=== Begin Enclosure ===

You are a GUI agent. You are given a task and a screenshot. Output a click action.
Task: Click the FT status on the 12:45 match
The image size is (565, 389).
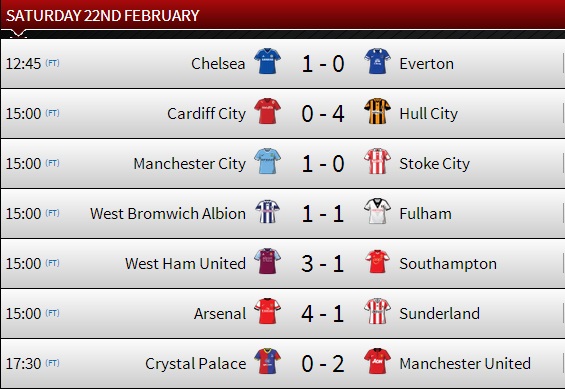coord(52,63)
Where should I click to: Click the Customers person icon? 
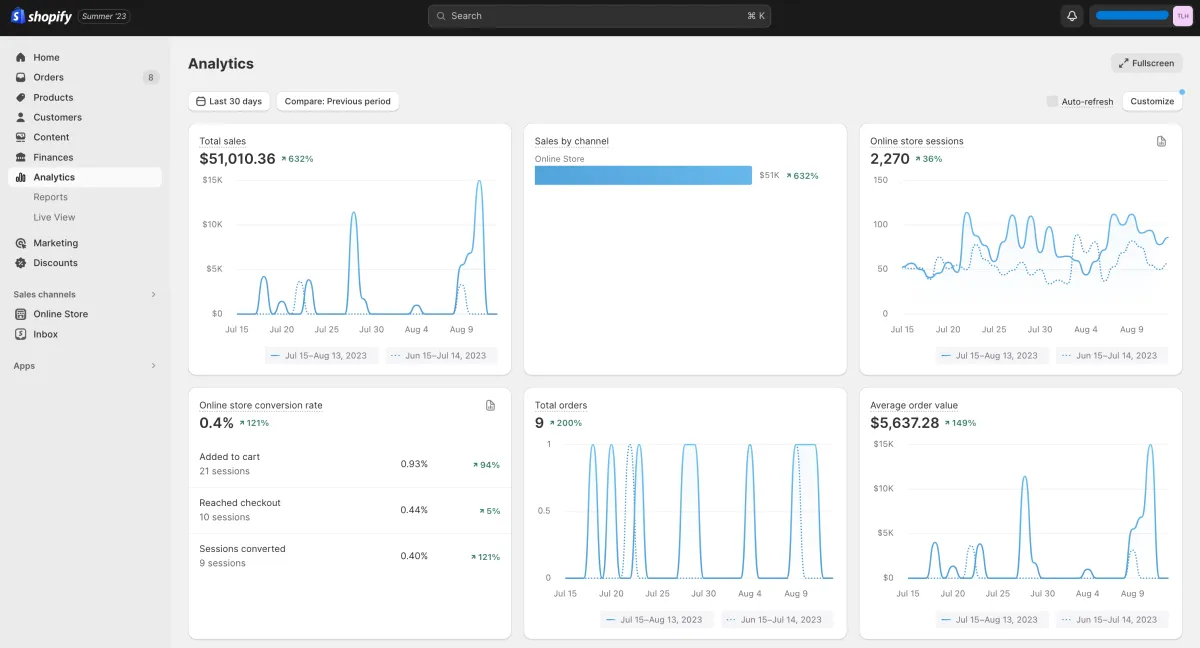coord(20,118)
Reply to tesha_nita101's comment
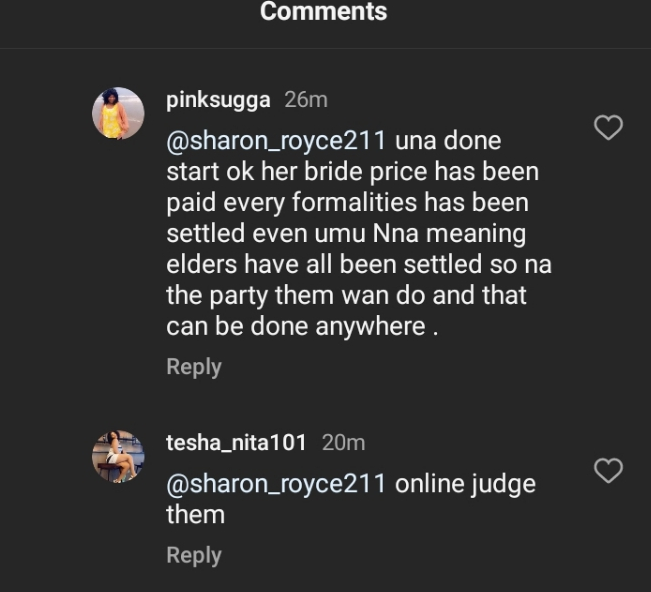 click(x=193, y=555)
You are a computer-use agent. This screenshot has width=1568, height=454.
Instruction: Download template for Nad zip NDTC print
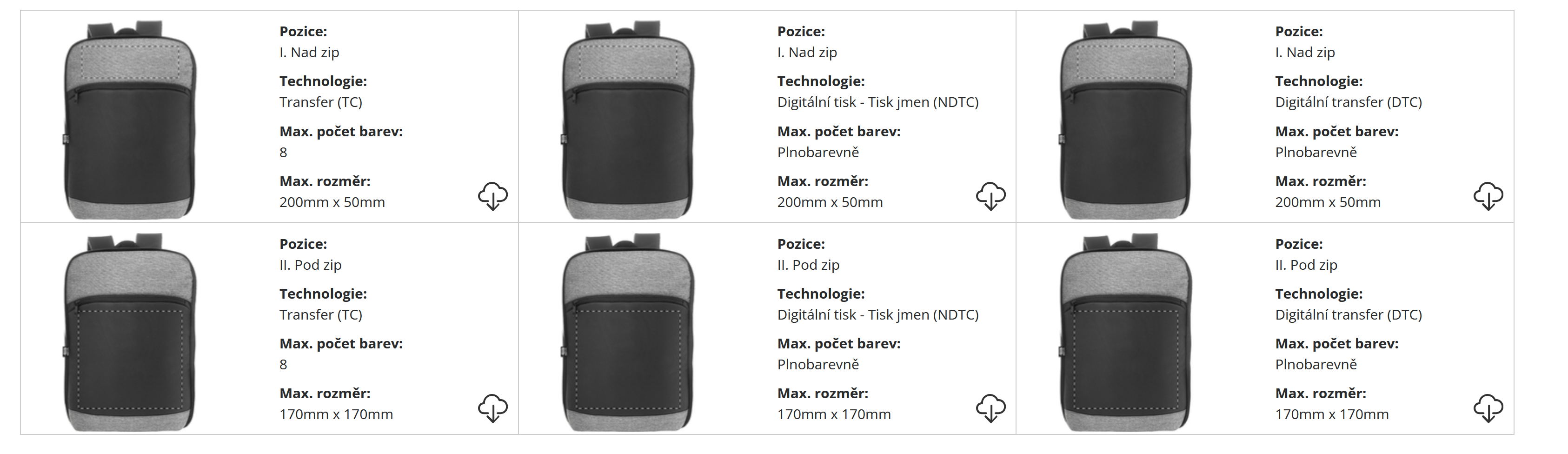[x=990, y=195]
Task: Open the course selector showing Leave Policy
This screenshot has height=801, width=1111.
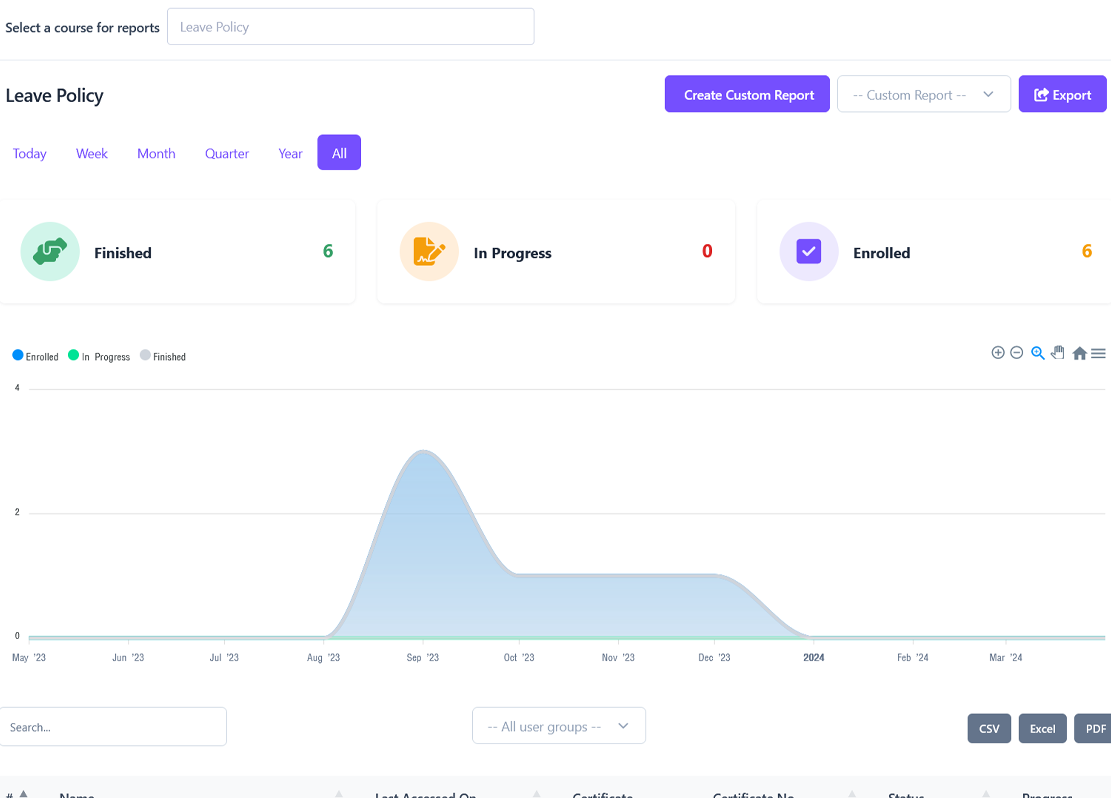Action: tap(350, 27)
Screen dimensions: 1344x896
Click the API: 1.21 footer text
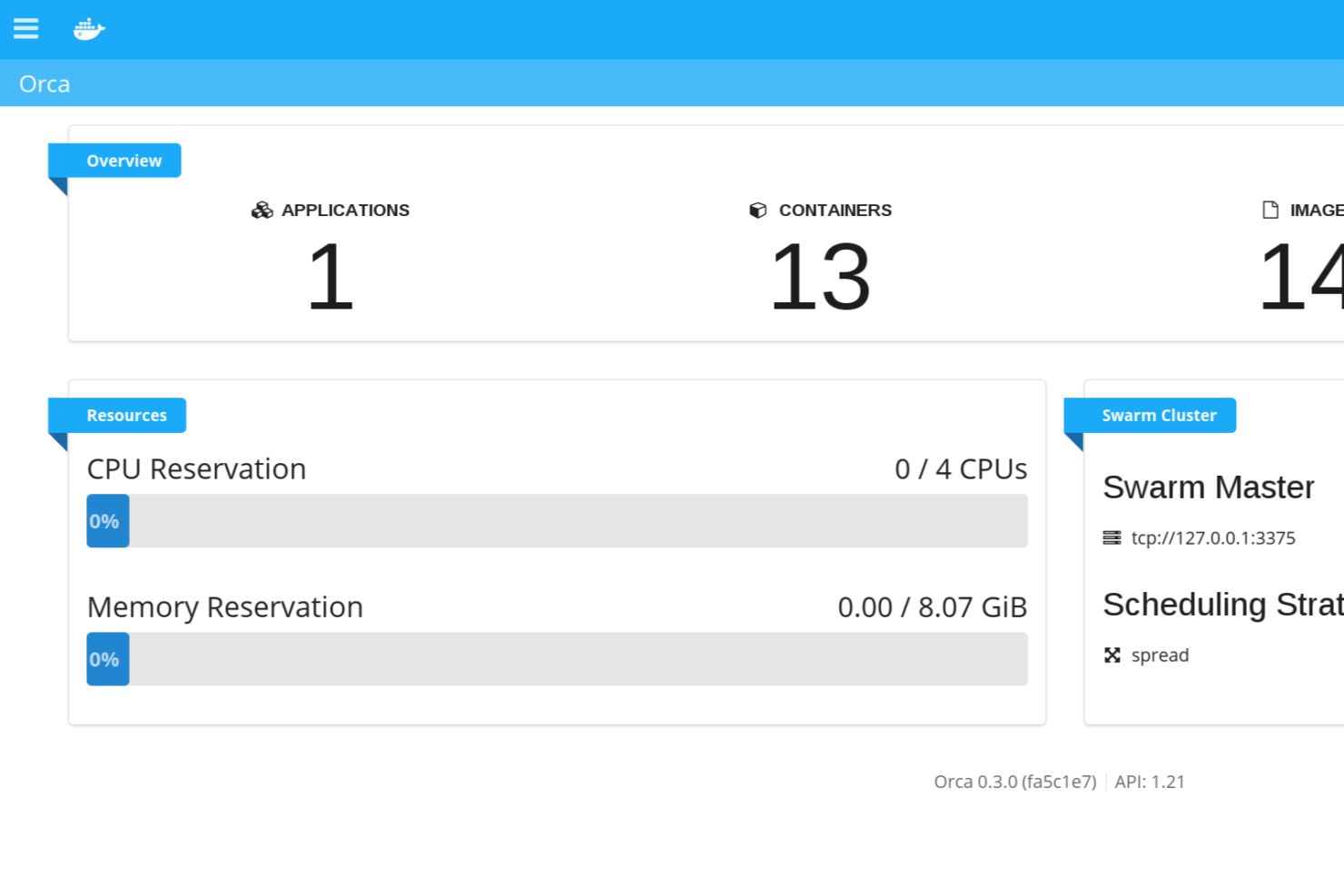click(1150, 782)
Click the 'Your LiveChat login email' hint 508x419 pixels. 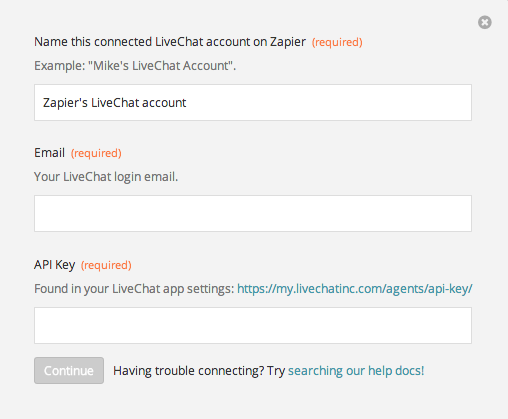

=== End Enclosure ===

Your task. Take the material above and set it down exactly, minus the images.

Result of this task.
You are a GUI agent. You are given a task and a screenshot. Output a click action.
Task: Click the FT status on the 12:45 match
The image size is (565, 389).
coord(52,63)
Where should I click to: Click the Customers person icon? 
coord(20,118)
Reply to tesha_nita101's comment
 click(x=193, y=555)
You are a computer-use agent. This screenshot has width=1568, height=454.
Instruction: Download template for Nad zip NDTC print
[x=990, y=195]
Task: Open the course selector showing Leave Policy
This screenshot has height=801, width=1111.
Action: tap(350, 27)
Screen dimensions: 1344x896
Click the API: 1.21 footer text
click(1150, 782)
Click the 'Your LiveChat login email' hint 508x419 pixels. 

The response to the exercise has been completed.